(Collected data entries)
● ● ●
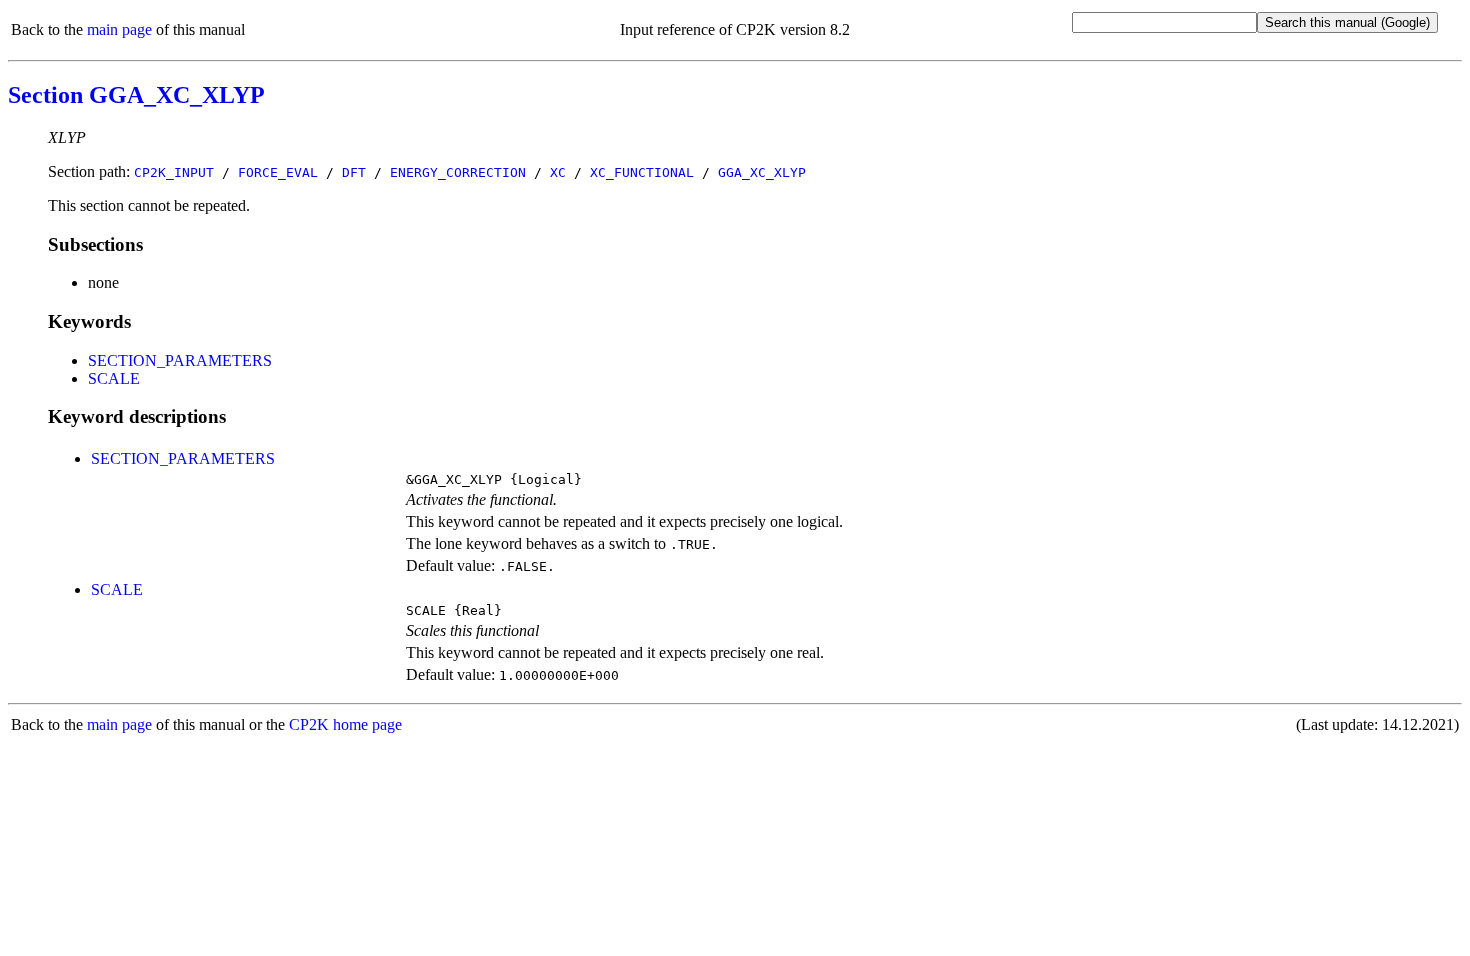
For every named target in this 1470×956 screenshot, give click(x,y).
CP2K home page (345, 724)
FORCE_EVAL (278, 172)
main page (119, 29)
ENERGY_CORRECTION (458, 172)
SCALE (114, 378)
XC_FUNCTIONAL (642, 172)
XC (558, 172)
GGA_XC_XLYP (762, 172)
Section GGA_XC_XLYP (136, 95)
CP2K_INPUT (174, 172)
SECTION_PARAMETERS (180, 360)
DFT (354, 172)
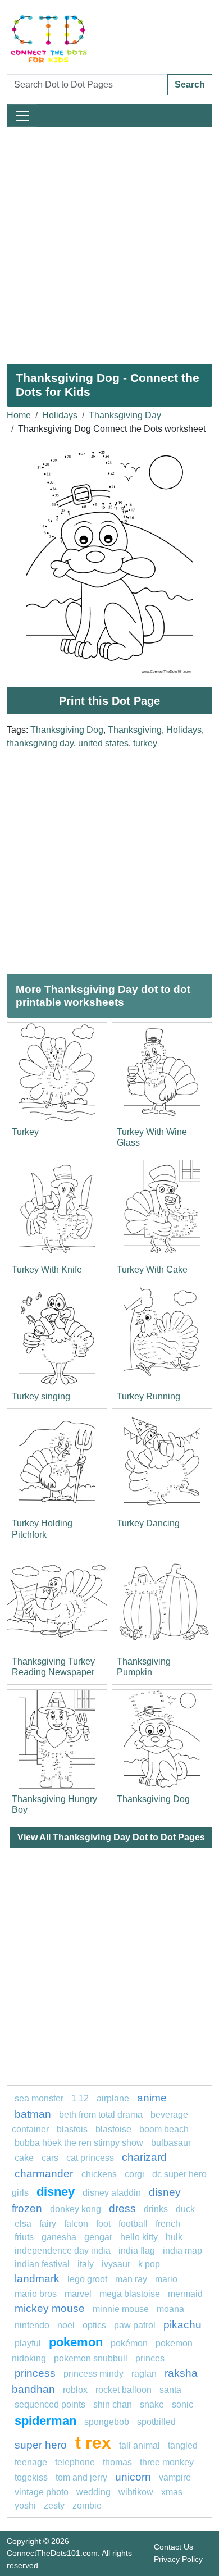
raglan (144, 2373)
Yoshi (25, 2505)
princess (35, 2373)
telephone (75, 2462)
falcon (76, 2223)
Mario (166, 2279)
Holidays (59, 415)
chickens (99, 2174)
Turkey (25, 1132)
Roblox (75, 2390)
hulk (174, 2237)
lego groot (87, 2279)
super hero (42, 2445)
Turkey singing (41, 1396)
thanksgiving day (40, 743)
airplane (113, 2098)
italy (85, 2264)
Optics (94, 2325)
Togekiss (31, 2477)
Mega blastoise (129, 2294)
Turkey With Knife (47, 1269)
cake (24, 2158)
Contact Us (173, 2546)
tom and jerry (81, 2477)
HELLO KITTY (139, 2237)
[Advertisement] (109, 240)
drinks (156, 2209)
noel (66, 2325)
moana (170, 2309)
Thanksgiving (135, 730)
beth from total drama (101, 2114)
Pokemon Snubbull (90, 2358)
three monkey (167, 2462)
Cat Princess (90, 2158)
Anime (152, 2098)
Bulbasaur (171, 2143)
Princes (150, 2358)
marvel (78, 2294)
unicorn (133, 2477)
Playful (28, 2343)
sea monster (40, 2098)
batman (33, 2114)
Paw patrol (135, 2325)
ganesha (59, 2237)
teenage (31, 2462)
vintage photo (42, 2492)
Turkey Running (148, 1396)
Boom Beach (164, 2129)
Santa (170, 2390)
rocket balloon (123, 2390)
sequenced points (50, 2404)
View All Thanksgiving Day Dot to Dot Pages (111, 1837)
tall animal (139, 2445)
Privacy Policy (178, 2559)
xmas (171, 2492)
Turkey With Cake (152, 1269)
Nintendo (32, 2325)
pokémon (129, 2343)
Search (190, 84)
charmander (45, 2174)
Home (19, 415)
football (133, 2223)
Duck (185, 2209)
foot (103, 2223)
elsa (23, 2223)
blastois (72, 2129)
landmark (37, 2279)
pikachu (182, 2325)
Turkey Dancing (148, 1523)
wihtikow (135, 2492)
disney (55, 2192)
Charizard (144, 2157)
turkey (145, 743)
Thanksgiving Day (125, 415)
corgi (134, 2174)
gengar (98, 2237)
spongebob (106, 2422)
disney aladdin (112, 2192)
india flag (136, 2250)
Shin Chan (112, 2404)
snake (152, 2404)
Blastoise (113, 2129)
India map (182, 2250)
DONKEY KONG (75, 2209)
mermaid (185, 2294)
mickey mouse (50, 2308)
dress (122, 2208)
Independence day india (63, 2250)
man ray (131, 2279)
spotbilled (156, 2422)
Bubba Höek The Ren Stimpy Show (79, 2143)
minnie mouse (121, 2309)
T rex (93, 2442)
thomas (117, 2462)
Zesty (54, 2505)
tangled (183, 2445)
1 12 (80, 2098)
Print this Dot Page (109, 701)
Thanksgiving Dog (66, 730)
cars (50, 2158)
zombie (87, 2505)
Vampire (175, 2477)
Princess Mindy (93, 2373)
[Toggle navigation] (22, 115)
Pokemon (76, 2342)
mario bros (36, 2294)
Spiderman (45, 2421)
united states (103, 743)
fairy (47, 2223)
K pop (149, 2264)
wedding (93, 2492)
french (168, 2223)
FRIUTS (24, 2237)
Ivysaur (116, 2264)
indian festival (42, 2264)
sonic (182, 2404)
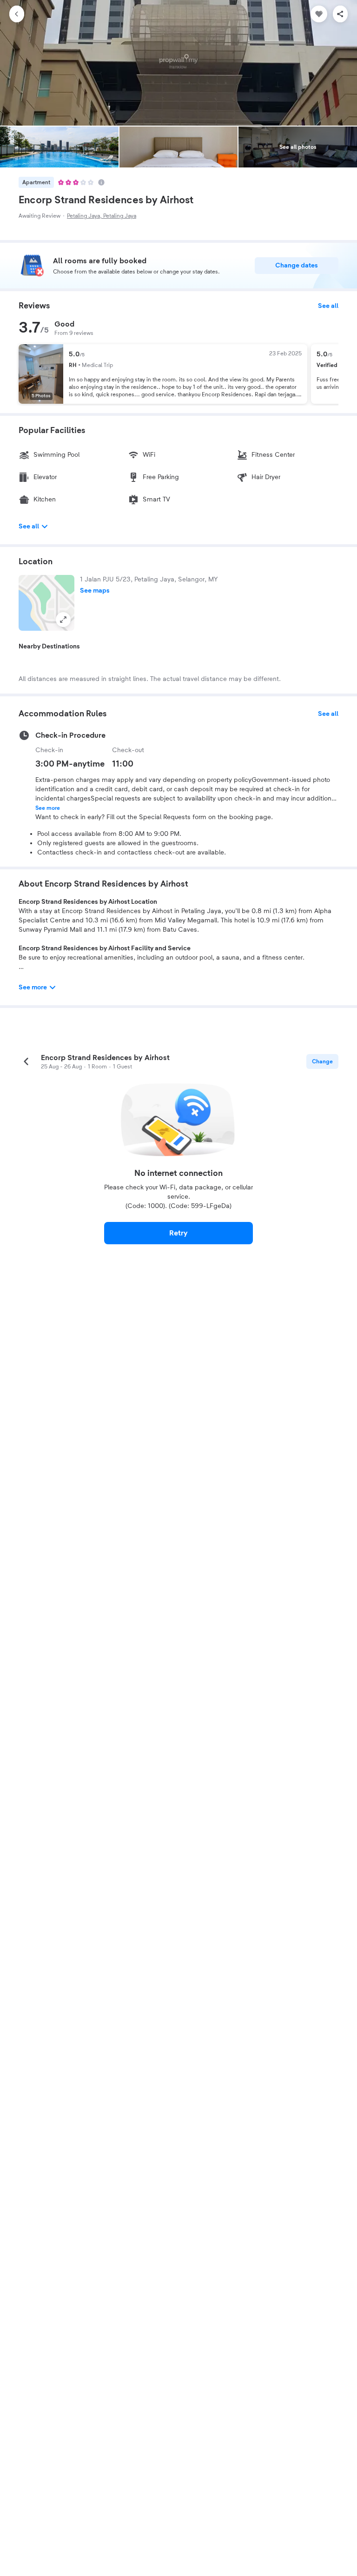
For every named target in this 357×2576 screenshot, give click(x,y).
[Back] (16, 14)
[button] (46, 603)
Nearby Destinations (49, 646)
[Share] (340, 14)
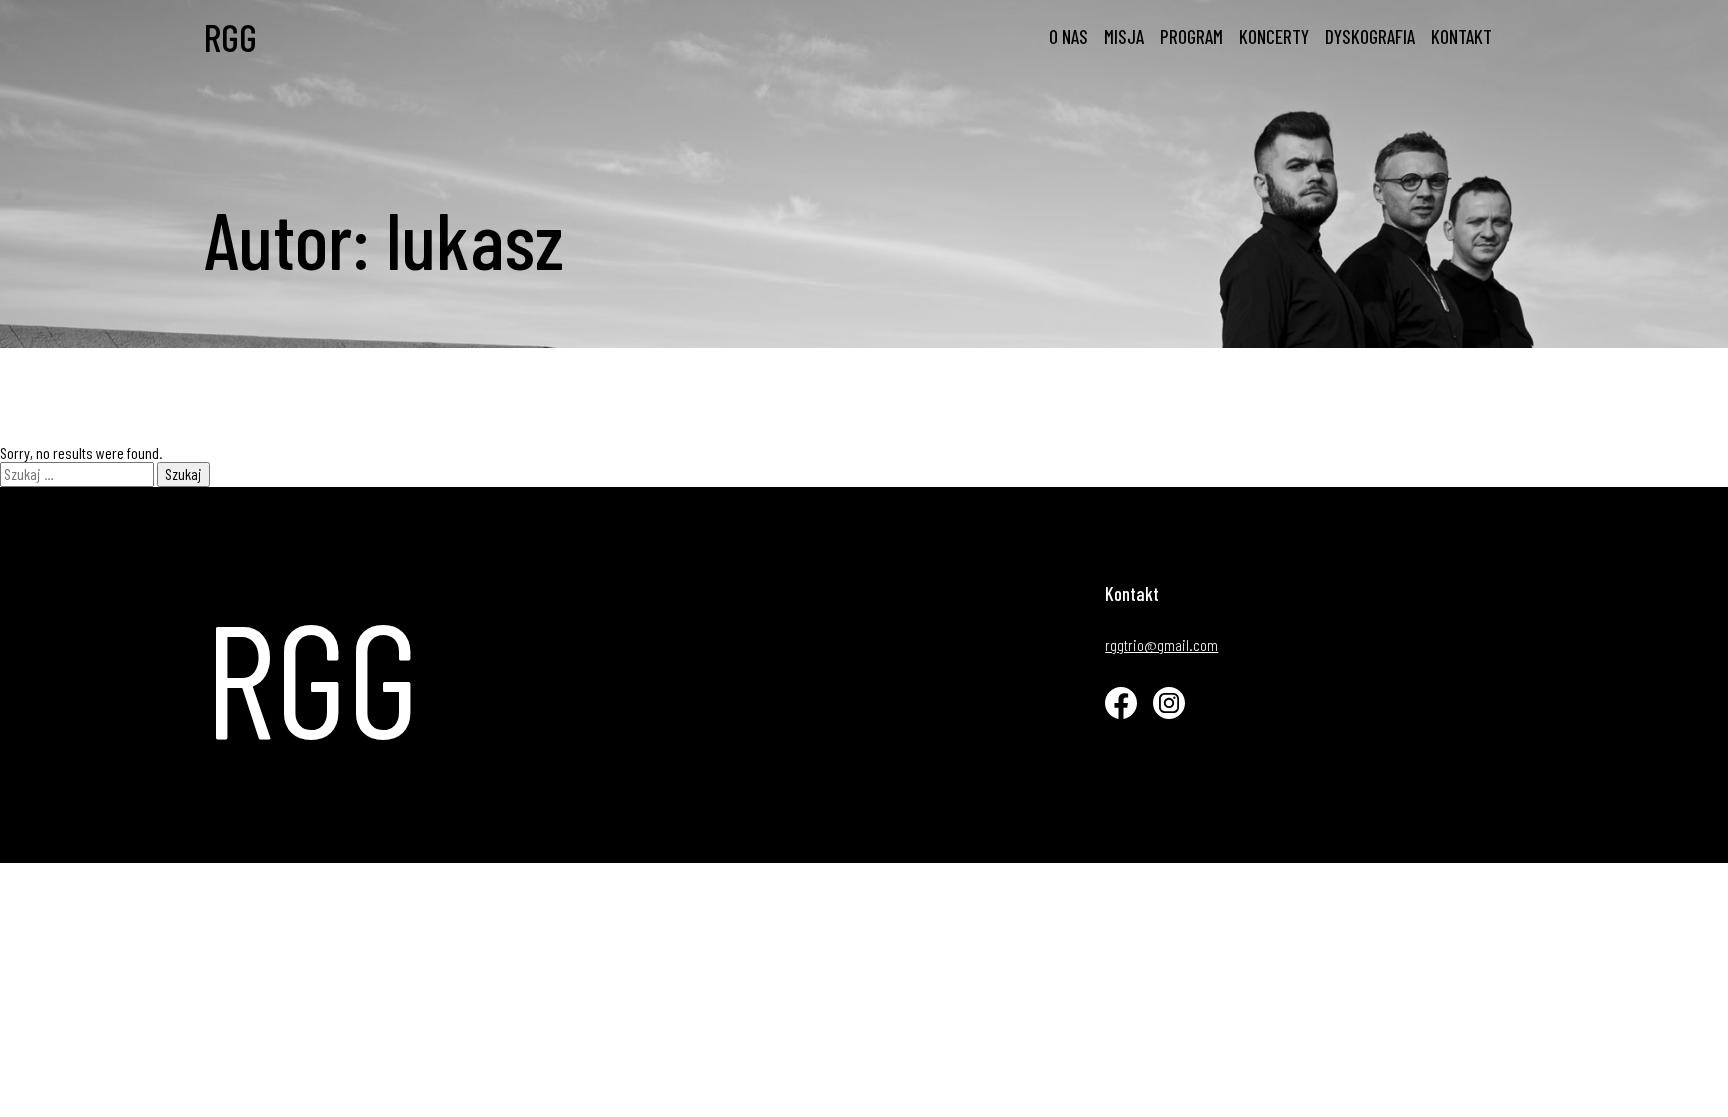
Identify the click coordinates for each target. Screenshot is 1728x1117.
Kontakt (1461, 36)
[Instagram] (1169, 703)
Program (1191, 36)
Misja (1124, 36)
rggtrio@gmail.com (1161, 645)
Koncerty (1274, 36)
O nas (1068, 36)
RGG (230, 37)
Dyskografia (1370, 36)
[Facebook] (1121, 703)
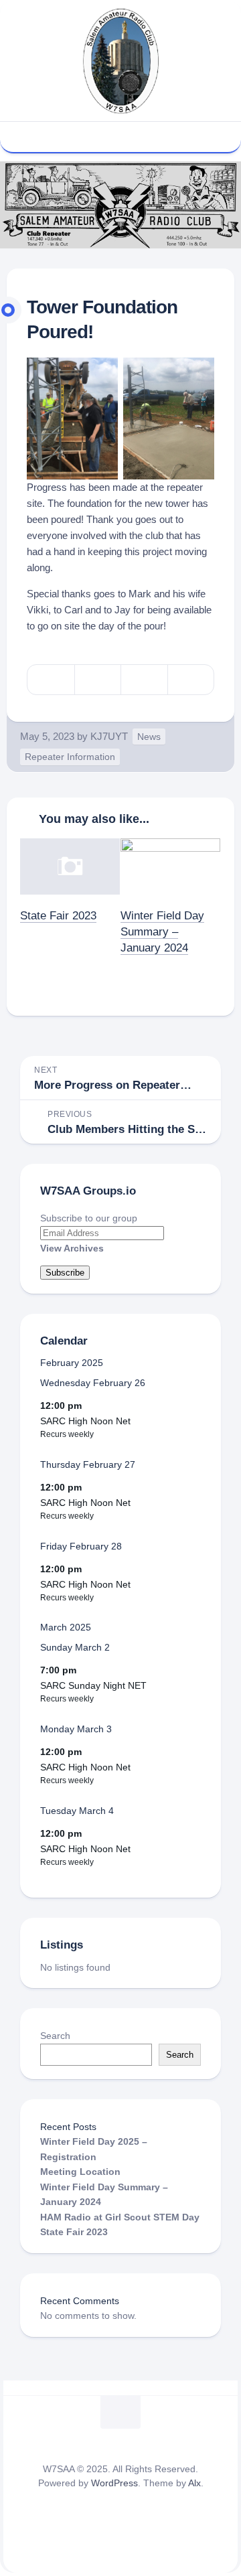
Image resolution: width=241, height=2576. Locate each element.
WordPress (114, 2483)
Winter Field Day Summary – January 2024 (162, 931)
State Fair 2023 (58, 915)
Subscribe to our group (88, 1218)
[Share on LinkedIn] (190, 679)
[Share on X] (50, 679)
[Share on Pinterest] (143, 679)
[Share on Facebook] (97, 679)
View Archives (72, 1248)
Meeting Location (80, 2171)
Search (55, 2035)
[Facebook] (110, 136)
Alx (194, 2483)
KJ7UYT (109, 736)
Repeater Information (70, 756)
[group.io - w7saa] (136, 136)
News (149, 736)
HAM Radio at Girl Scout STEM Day (119, 2217)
● ● ●
Please return only the lines above, starting at the line that has "xmas (171, 2492)" and ending at the line that has "man ray (131, 2279)", keeping both and leaving each one unchanged.

SOLUTION TO THE PROBLEM:
xmas (171, 2492)
Turkey With Cake (152, 1269)
Nintendo (32, 2325)
pokémon (129, 2343)
Search (190, 84)
charmander (45, 2174)
Home (19, 415)
football (133, 2223)
Duck (185, 2209)
foot (103, 2223)
elsa (23, 2223)
blastois (72, 2129)
landmark (37, 2279)
pikachu (182, 2325)
Turkey Dancing (148, 1523)
wihtikow (135, 2492)
disney (55, 2192)
Charizard (144, 2157)
turkey (145, 743)
Thanksgiving Day (125, 415)
corgi (134, 2174)
gengar (98, 2237)
spongebob (106, 2422)
disney aladdin (112, 2192)
india flag (136, 2250)
Shin Chan (112, 2404)
snake (152, 2404)
Blastoise (113, 2129)
India map (182, 2250)
DONKEY KONG (75, 2209)
mermaid (185, 2294)
mickey mouse (50, 2308)
dress (122, 2208)
Independence day india (63, 2250)
man ray (131, 2279)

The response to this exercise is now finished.